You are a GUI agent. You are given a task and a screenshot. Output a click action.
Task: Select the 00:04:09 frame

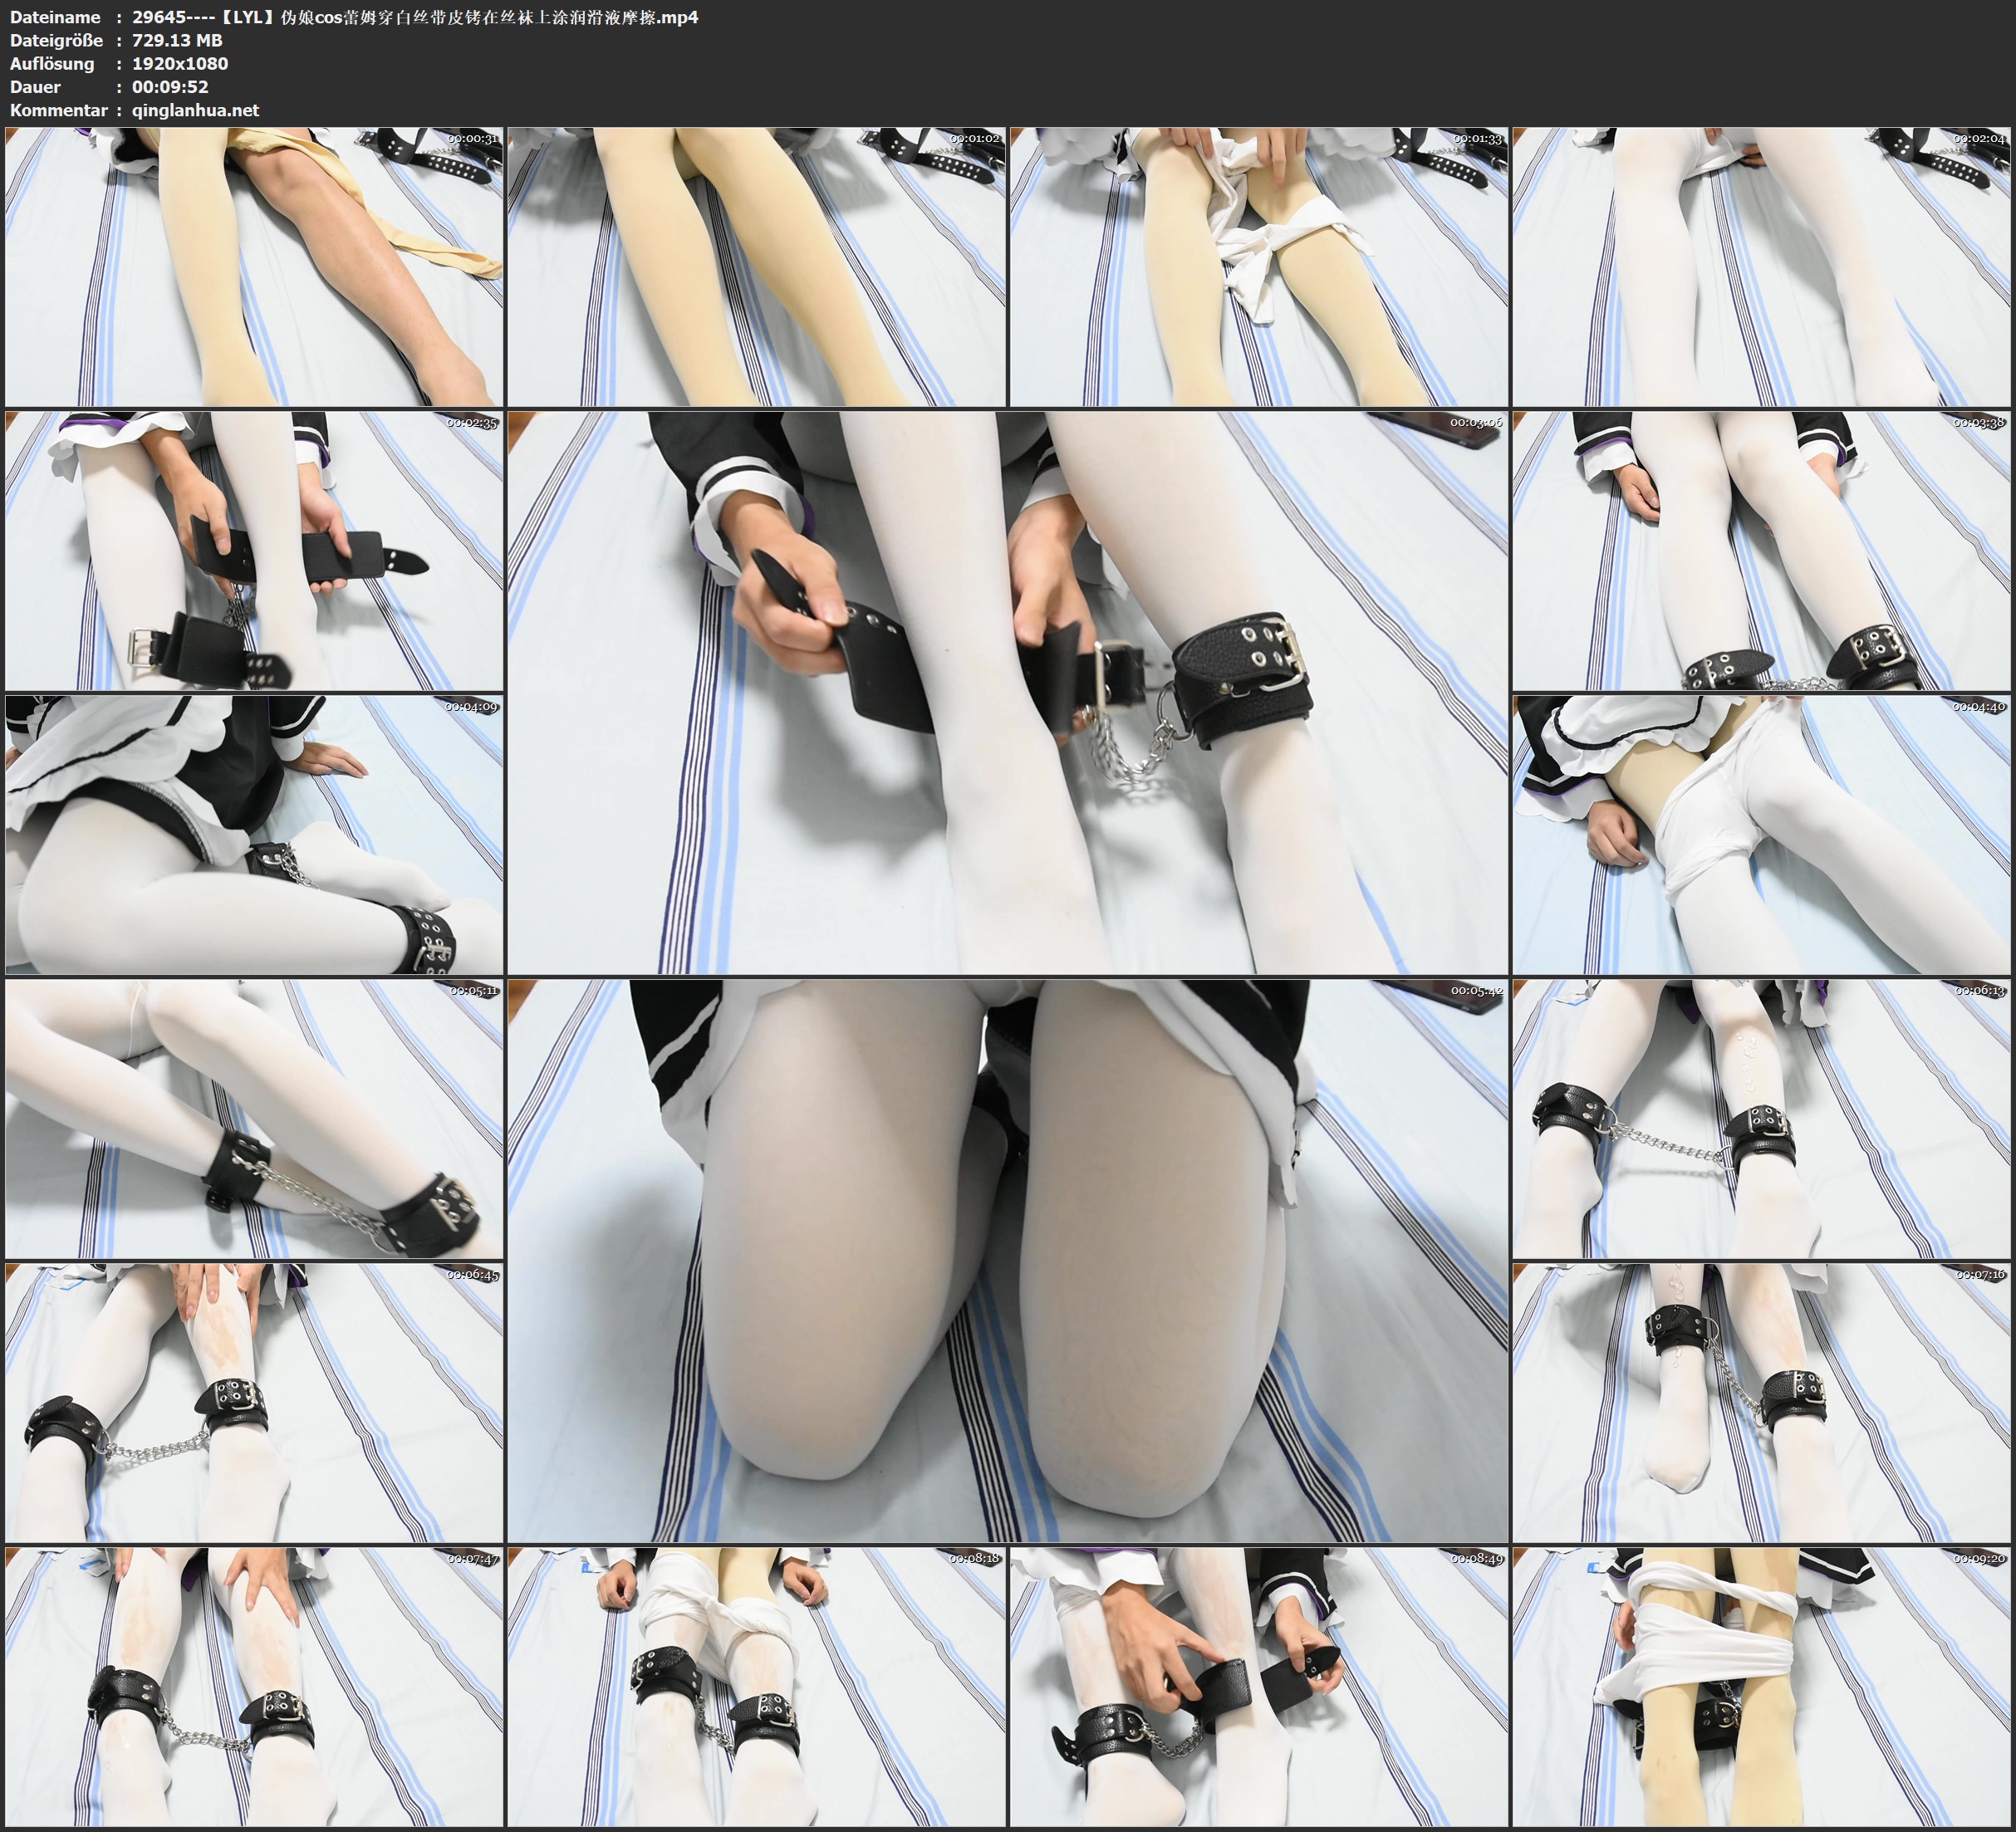click(x=254, y=835)
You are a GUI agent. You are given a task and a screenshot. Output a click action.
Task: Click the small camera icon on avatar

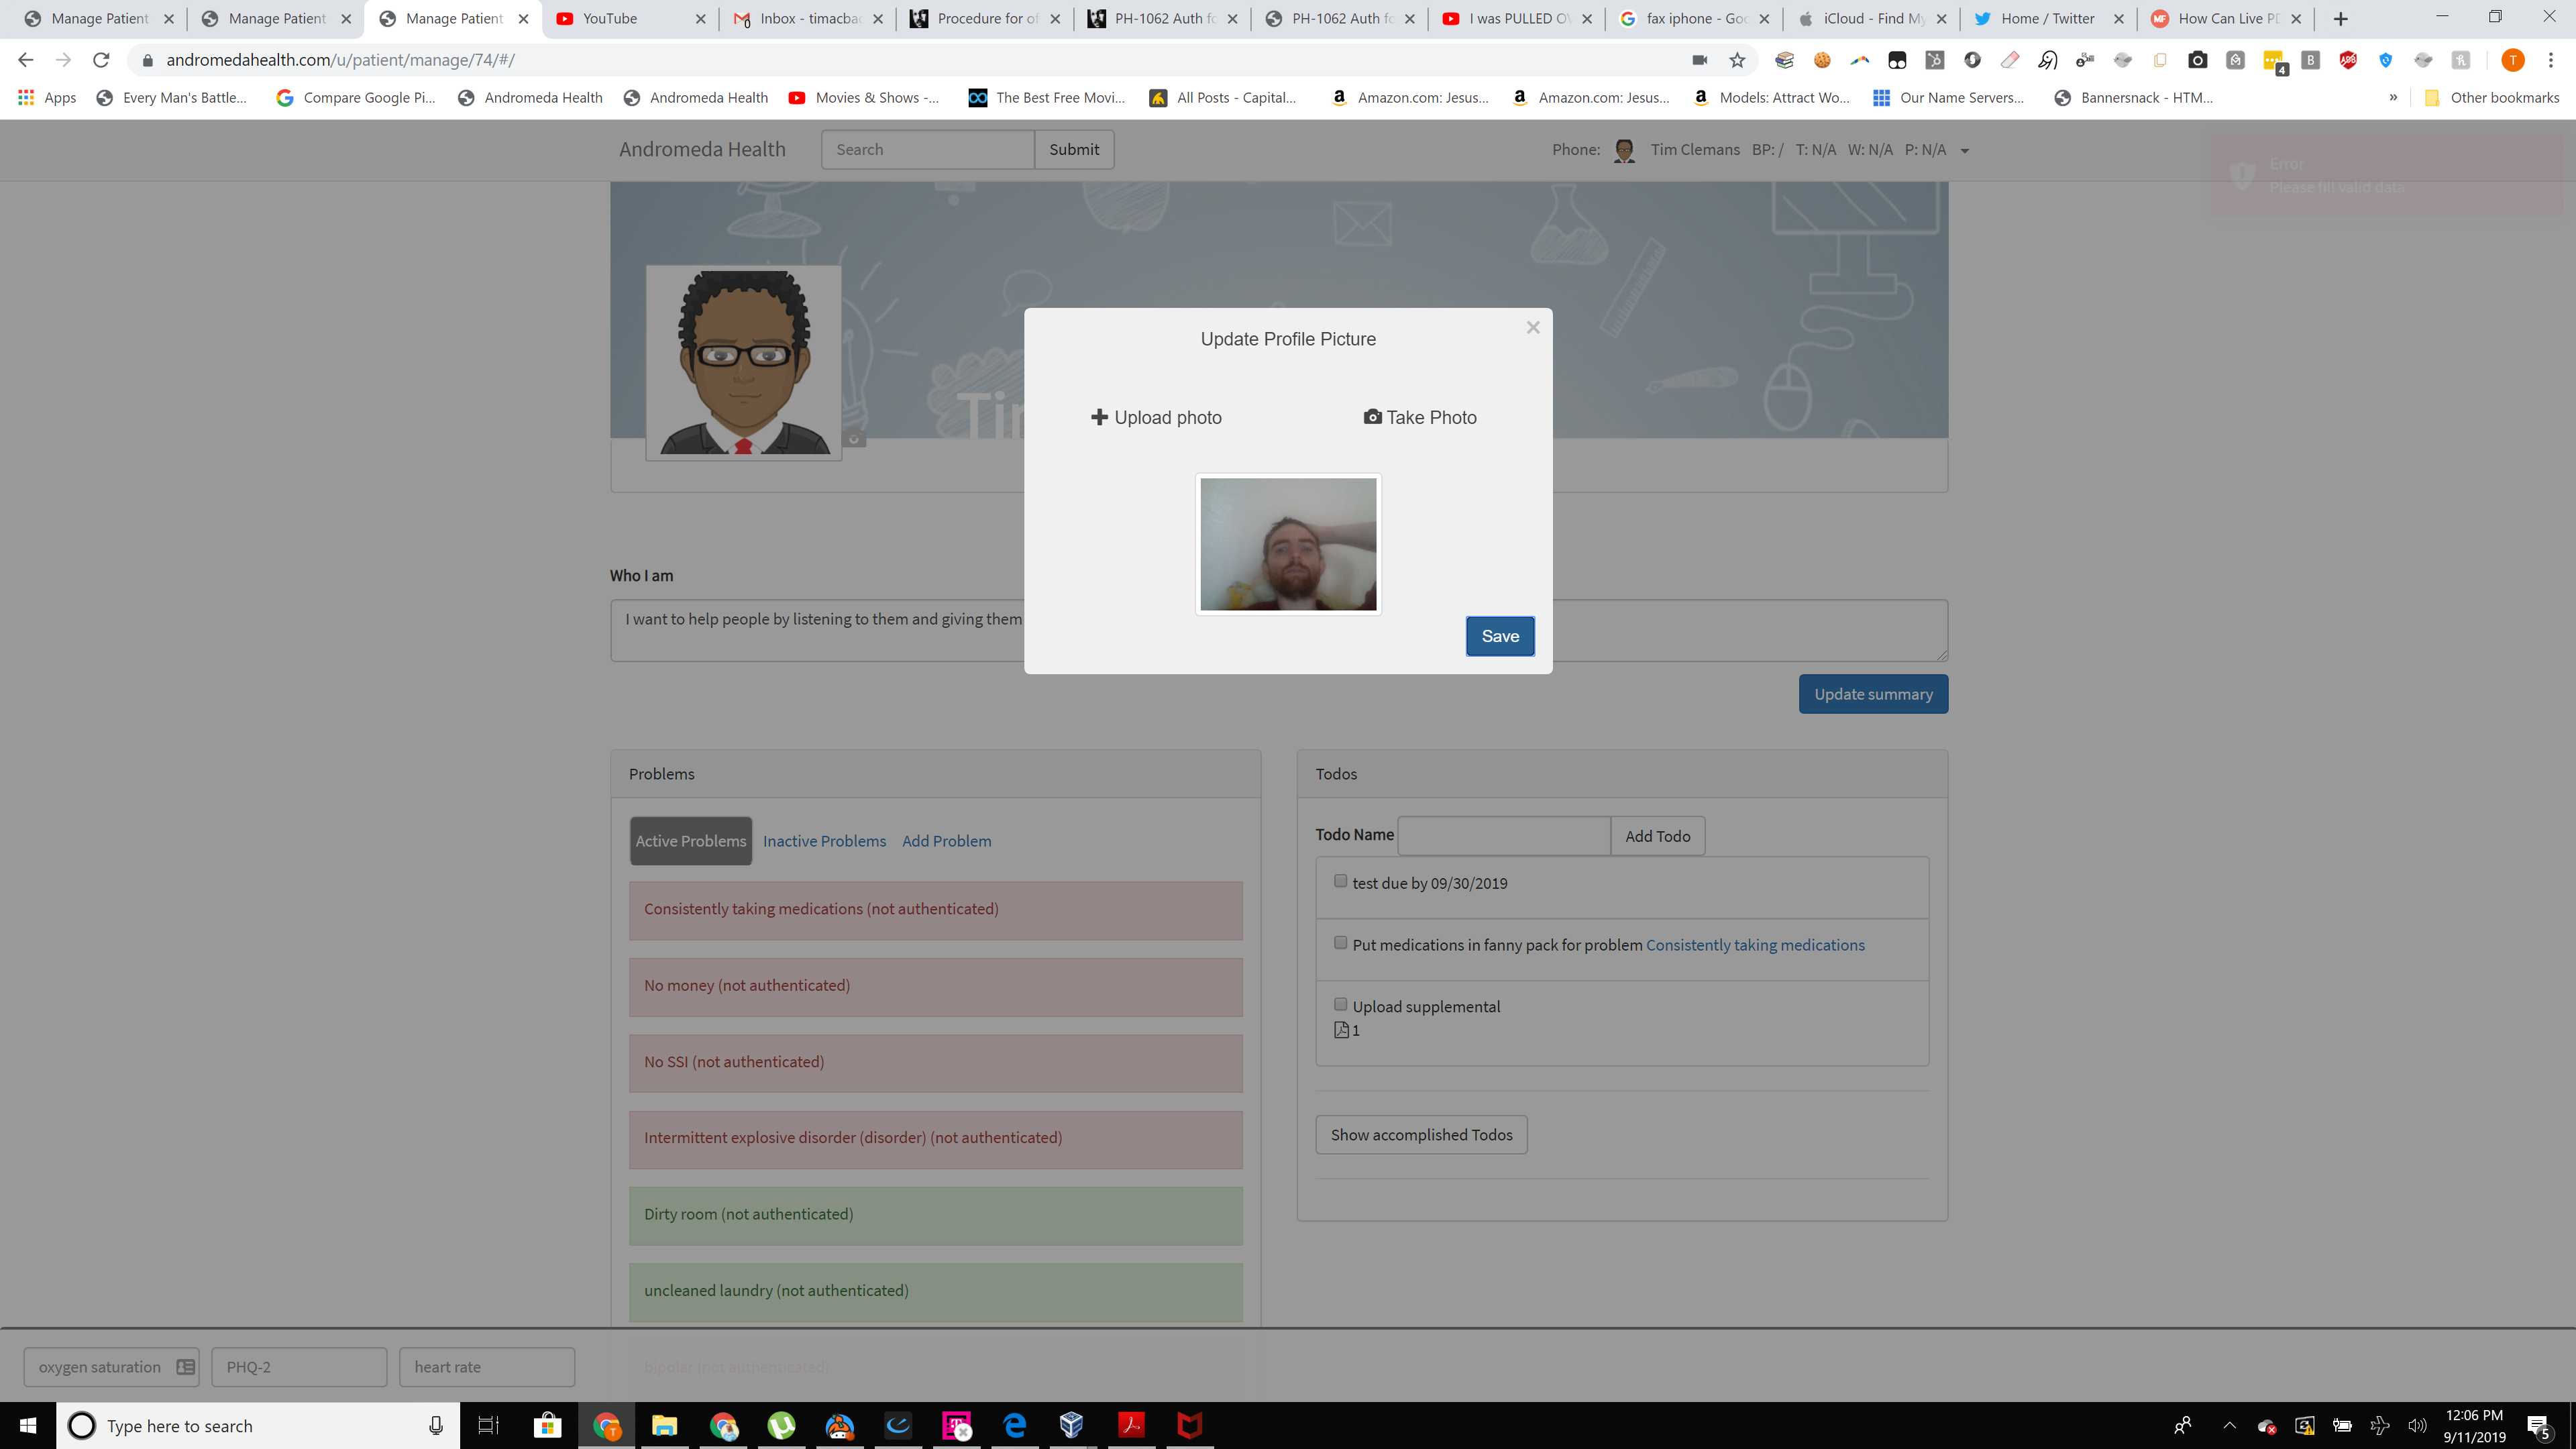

### [Exercise aim]
Each record should be copied exactly, and each image left out.

### [Finished exercise]
You are a GUI agent. You are given a task and a screenshot. Output a click action.
Task: Select the 00:04:09 frame

click(x=254, y=835)
You are a GUI agent. You are given a task and a screenshot. Output a click action.
Task: Click the small camera icon on avatar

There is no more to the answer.